Caught old avant-gardeners (to steal a phrase from
Josh Corey’s committee chair)
Michael Snow and
Tony Conrad at the Getty Tuesday night. Snow showed a “remixed” version of his classic
Wavelength that managed to betray the promise of its title,
WVLNT—Wavelength for Those Who Don't Have the Time. I suppose it’s a pun, since this version was shortened from 45 to 15 minutes, and if
Wavelength is about anything it’s about the concept of time and duration (for those not in-the-know
Wavelength is one seemingly continuous 45 minute zoom through a room – though it’s actually several different takes –that ends on a photograph of ocean waves, accompanied by a sine-wave electronic soundtrack); but someone watching
WVLNT without having seen
Wavelength will not get a condensed or Cliffs Noted version; rather she’ll see an entirely different film, as
WVLNT super-imposes three sections of the film and soundtrack, running them simultaneously. In this case I’d suggest sticking with the classics. Snow also disappointed by implying he’s against remix culture and artistic appropriation. When explaining why he made this new version of
Wavelength, and why there's no DVD copy of the original available, he replied that
Wavelength should only be seen in its original medium (which I agree with) and that these days young people can remix anything once it’s in a digital format.
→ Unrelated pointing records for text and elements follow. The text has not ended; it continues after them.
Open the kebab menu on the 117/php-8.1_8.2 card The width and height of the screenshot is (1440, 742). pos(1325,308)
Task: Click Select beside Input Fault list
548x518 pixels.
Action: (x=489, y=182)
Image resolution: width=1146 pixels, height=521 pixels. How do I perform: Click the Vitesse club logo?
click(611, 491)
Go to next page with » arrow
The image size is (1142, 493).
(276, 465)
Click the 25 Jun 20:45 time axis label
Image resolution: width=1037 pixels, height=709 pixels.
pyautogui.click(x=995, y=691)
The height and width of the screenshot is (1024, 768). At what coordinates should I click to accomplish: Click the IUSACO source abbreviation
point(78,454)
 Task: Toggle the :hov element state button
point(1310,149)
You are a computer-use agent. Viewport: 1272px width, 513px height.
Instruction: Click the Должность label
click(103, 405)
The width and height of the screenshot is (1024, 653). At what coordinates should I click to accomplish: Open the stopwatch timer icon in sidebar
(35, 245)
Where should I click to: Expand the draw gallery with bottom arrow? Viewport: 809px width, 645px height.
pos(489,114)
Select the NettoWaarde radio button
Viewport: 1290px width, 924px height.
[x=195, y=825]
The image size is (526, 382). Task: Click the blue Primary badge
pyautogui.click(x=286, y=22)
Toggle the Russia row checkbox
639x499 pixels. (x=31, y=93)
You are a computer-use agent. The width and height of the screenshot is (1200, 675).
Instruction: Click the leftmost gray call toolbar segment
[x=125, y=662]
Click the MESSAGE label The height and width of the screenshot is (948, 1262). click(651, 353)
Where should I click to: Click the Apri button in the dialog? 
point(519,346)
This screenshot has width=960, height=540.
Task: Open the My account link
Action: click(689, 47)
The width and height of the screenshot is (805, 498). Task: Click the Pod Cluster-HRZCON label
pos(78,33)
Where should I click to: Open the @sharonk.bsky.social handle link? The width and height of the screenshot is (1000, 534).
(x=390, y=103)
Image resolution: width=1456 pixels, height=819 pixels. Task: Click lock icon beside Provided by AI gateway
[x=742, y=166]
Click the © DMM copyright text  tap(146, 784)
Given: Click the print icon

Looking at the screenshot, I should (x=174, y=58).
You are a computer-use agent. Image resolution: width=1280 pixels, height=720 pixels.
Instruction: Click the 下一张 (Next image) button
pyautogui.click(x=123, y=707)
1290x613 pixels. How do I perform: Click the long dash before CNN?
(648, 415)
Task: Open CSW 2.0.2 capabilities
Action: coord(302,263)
He figured he’d remix it himself before another artist got his hands on it. I guess he wants to avoid
the fate of John Baldessari.
from
Living Room by Michael Snow
Snow also screened See You Later/Au Revoir, and
The Living Room, the latter notable for using digital effects now common in many Hollywood films. Here I think Snow has achieved something; he’s made a decidedly non-kitsch film entirely out of kitsch components. Living Room reminded me somewhat of that famous Richard Hamilton collage with a muscle-man in a living room, but in an interview Snow says it’s just coincidental. Regarding See You Later/Au Revoir (in which a 30 second shot of a businessman getting up from his desk, passing by his secretary, and leaving the office is slo-moed to last 18 minutes), I was quite surprised to learn of the non-theoretical intent of the piece – I figured a hardcore structuralist like Snow would have a complex theory behind his work. In conversation he basically said that he just thought it would be interesting to slow things down. I’ll leave Franklin to describe the Tony Conrad films; aside from the footage of a young Mike Kelley yelling like Jerry Lewis in the army, and the hypnotic criss-crossings of Straight and Narrow, his films did nothing for me. Conrad did have a few good quotes, though. I wish I had copied them down, but paraphrasing: film is the space between nothing happening and something happening (suitable for a structuralist, I’d say); and later, describing how most artists he knew in New York City during the 1960s didn’t have jobs, or were ideologically against the idea of having jobs: we managed to survive by floating along on society’s economic froth.